▶ _ABOUT THIS TASK_:
Would you copy each line of the records that includes the word "will"?

··· ENTRIES PROVIDED ···

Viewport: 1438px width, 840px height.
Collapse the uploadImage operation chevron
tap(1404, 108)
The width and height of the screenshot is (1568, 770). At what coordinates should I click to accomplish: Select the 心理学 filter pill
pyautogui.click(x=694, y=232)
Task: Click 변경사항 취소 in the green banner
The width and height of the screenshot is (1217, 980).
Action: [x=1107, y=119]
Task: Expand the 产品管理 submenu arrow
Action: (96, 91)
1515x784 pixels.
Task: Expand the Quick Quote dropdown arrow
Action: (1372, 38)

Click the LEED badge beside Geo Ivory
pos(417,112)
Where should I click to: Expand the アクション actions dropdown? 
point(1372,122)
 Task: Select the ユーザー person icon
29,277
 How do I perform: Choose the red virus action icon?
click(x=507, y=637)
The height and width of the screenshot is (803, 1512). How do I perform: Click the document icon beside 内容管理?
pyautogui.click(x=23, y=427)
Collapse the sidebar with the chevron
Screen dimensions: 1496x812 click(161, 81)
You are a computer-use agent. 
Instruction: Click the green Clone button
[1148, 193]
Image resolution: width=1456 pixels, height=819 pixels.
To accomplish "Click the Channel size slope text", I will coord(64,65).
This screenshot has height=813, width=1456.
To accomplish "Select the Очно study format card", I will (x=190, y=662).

···

▶ _ANSWER TO THIS PROBLEM_:
To accomplish "Click the Channel size slope text", I will coord(64,65).
To accomplish "Select the Очно study format card", I will (x=190, y=662).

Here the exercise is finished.